## What is being asked
Among the entries below, find each line holding "computer" and return it.

(Stored data entries)
-.-.-

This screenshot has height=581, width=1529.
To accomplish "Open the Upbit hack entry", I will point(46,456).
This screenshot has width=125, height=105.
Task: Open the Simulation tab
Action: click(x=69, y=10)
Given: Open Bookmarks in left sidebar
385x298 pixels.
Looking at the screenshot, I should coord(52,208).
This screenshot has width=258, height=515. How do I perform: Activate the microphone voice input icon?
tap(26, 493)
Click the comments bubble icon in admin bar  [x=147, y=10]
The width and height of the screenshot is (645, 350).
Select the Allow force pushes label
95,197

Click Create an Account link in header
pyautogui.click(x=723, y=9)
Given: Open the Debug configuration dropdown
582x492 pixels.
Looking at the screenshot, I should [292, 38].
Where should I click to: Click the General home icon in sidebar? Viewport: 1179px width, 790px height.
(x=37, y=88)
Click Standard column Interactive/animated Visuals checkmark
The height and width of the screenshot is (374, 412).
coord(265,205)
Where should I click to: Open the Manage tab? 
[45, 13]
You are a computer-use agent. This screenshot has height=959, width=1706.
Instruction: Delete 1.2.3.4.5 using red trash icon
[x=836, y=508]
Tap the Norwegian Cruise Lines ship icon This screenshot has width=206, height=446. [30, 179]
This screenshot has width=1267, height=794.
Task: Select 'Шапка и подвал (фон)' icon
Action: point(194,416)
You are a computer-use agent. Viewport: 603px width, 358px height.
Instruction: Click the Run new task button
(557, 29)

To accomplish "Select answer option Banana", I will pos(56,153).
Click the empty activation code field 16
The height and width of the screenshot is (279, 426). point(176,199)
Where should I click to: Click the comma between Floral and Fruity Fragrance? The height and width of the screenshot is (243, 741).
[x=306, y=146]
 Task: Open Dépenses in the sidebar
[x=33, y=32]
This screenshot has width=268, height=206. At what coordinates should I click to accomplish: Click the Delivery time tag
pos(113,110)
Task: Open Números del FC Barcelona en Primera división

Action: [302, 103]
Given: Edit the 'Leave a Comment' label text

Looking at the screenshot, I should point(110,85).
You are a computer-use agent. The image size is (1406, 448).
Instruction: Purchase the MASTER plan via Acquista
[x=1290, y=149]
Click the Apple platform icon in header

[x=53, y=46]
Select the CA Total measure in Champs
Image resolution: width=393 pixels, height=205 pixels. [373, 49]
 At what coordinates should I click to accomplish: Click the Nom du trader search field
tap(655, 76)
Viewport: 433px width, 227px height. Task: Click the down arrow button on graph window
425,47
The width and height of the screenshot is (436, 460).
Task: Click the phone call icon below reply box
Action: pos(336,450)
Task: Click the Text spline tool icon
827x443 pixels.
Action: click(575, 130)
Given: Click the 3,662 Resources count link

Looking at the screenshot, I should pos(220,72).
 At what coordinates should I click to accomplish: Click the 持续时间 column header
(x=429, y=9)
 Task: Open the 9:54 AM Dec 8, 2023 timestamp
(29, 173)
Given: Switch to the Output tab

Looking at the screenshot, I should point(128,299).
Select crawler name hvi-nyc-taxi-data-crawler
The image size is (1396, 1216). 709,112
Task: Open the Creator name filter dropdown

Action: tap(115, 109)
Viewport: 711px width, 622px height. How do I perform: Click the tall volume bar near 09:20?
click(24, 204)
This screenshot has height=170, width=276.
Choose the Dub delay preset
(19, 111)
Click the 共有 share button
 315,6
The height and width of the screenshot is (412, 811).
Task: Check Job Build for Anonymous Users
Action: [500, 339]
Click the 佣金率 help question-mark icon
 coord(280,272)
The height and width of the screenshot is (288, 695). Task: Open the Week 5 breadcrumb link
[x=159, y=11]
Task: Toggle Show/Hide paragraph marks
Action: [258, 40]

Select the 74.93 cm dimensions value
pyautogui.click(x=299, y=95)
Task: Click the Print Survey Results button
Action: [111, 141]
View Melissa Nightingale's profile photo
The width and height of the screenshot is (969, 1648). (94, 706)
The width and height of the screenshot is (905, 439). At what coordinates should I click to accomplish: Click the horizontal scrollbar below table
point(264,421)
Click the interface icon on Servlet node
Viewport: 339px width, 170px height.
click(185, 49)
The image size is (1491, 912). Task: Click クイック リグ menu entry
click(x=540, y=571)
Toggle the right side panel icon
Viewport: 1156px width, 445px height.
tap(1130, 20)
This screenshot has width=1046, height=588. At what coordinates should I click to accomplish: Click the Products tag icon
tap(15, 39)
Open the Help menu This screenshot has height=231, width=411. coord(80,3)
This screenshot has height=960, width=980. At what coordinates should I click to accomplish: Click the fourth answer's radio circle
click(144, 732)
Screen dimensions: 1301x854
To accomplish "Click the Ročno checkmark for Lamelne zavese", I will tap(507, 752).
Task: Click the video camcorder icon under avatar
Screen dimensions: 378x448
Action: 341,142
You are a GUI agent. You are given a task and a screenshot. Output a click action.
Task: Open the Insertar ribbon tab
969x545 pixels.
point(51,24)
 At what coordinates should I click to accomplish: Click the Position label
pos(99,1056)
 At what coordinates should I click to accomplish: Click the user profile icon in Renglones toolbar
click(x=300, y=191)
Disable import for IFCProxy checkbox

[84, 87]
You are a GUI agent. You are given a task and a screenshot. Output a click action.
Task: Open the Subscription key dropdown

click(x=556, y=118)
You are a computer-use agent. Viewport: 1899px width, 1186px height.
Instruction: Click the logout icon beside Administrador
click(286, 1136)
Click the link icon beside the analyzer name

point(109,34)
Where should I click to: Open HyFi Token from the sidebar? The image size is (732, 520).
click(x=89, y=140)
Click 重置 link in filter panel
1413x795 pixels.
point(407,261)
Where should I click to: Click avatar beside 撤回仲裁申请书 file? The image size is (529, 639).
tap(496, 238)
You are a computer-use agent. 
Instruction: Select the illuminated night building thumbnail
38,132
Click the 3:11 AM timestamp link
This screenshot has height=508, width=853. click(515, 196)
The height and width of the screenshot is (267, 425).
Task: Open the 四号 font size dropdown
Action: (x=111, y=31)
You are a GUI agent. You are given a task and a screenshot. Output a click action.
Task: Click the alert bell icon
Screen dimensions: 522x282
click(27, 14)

-.-.-

## Final answer
You are a computer-use agent. This screenshot has height=959, width=1706.
You are a computer-use agent. Viewport: 603px width, 358px height.
You are a computer-use agent. The image size is (1406, 448).
You are a computer-use agent. Viewport: 1899px width, 1186px height.
You are a computer-use agent. 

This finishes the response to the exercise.